Introduction to Account Lifecycle Manager

Account Lifecycle Manager (ALM) controls the creation, management, and decommissioning of Active Directory Service Accounts running on your organization's network. ALM reduces Service Account sprawl and increases security by enforcing governance and creating accountability using role-based permissions. Depending on a user's role, they can request, approve, provision, manage, and retire service accounts.

Key Features

Role-Based Access Controls

ALM manages Service Accounts by assigning each account to a User within your organization. ALM uses four Roles to define User permissions and determine accountability. A User's Role determines how they interact with ALM and Service Accounts.

  • Account Owner- All ALM Users are given the Account Owner Role. Account Owners can read and update managed accounts assigned to them.

  • System Administrator- A System Administrator has full access to ALM's configuration and management. They can create and manage Users, Roles, Groups, and Workflows.

  • Requestor- Requestors can request the provisioning of new service accounts.

  • Approver- Approvers review requests for new service accounts and approve or deny their provisioning.

ALM roles are distinct from Active Directory Roles. They do not overlap.

Workflow Templates

The System Administrator can create templates that guide how Service Accounts in your organization are approved and monitored. Templates determine the approval process, review intervals, notification options, and end-of-lifecycle action for Service Accounts.

Service Account Discovery

ALM protects your network by controlling newly created privileged accounts. However, you may already have unmanaged Service Accounts running on your network. Using Service Account Discovery, you can scan your network to identify Service Accounts that are active and unmanaged. Using ALM, you can then assign these accounts to Users within your organization or remove the accounts entirely.

Example Workflow

  1. The System Administrator installs ALM on your network according to your organization's policies.

    • They create users and assign them Roles.

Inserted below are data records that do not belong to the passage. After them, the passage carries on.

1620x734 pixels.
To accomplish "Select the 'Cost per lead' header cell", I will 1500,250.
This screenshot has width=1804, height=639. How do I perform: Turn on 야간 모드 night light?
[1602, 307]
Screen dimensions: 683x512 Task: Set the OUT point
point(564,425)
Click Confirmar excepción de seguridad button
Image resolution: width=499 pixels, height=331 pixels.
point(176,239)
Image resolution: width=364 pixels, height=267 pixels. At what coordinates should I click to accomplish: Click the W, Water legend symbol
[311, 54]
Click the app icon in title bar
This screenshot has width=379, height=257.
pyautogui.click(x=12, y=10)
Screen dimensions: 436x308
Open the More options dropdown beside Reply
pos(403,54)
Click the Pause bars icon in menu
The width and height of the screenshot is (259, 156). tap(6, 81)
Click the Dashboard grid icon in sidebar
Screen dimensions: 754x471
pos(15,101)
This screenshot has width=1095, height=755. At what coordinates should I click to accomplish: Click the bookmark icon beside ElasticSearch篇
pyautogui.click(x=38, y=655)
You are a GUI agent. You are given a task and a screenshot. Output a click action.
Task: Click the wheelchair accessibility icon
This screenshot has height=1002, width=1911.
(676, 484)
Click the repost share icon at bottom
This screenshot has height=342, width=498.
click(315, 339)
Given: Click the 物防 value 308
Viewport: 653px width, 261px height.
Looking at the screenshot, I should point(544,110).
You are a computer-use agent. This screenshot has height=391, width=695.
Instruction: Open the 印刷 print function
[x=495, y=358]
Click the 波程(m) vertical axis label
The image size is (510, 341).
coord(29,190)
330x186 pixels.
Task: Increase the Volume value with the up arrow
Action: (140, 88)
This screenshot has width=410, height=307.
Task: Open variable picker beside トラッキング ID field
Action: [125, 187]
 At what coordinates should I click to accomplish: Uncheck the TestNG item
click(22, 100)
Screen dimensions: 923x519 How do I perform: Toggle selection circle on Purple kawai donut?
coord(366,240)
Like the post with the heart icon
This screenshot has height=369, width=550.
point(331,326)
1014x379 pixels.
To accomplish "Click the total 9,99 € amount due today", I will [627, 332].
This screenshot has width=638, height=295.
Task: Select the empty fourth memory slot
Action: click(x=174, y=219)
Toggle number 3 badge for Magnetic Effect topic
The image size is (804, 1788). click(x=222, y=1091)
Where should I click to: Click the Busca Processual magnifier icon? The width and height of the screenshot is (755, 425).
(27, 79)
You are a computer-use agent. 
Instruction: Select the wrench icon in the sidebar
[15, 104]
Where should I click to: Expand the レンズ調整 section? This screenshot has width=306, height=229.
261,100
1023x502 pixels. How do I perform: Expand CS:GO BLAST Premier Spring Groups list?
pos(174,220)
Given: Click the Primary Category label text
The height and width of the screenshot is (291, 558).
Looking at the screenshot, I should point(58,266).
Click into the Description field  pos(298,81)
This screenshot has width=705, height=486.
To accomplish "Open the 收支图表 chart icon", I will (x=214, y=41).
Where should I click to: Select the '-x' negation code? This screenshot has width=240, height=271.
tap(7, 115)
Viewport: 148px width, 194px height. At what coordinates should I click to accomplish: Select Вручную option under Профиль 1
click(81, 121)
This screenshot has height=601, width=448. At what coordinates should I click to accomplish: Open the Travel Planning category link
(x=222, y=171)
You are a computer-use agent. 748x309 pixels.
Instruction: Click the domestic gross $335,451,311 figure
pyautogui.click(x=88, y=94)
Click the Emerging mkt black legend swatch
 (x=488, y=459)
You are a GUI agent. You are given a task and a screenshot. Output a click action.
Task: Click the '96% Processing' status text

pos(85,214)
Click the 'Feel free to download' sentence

    • They create a workflow template that determines the provisioning process.

  2. A User with the Requester Role logs into ALM and asks that a Service Account be created.

  3. ALM notifies a User with the Approver Role that a request has been made.

  4. The Approver logs into ALM and approves or denies the request.

    • If the request is denied, the Approver provides a reason for the denial. ALM notifies the Requester of the denial and the reason.

    • If the request is approved, ALM creates a proxy for the requested Service Account within Active Directory. The ALM proxy and the Active Directory account will share the same name. ALM will then notify the Requester that the account has been approved and provisioned.

  5. Once a service account has been provisioned, ALM monitors the account throughout its lifecycle.

    • The workflow template determines the renewal and retirement timeline for the account.
    • ALM will send notifications for upcoming lifecycle events to the selected Users.
    • ALM logs each step for easy auditing.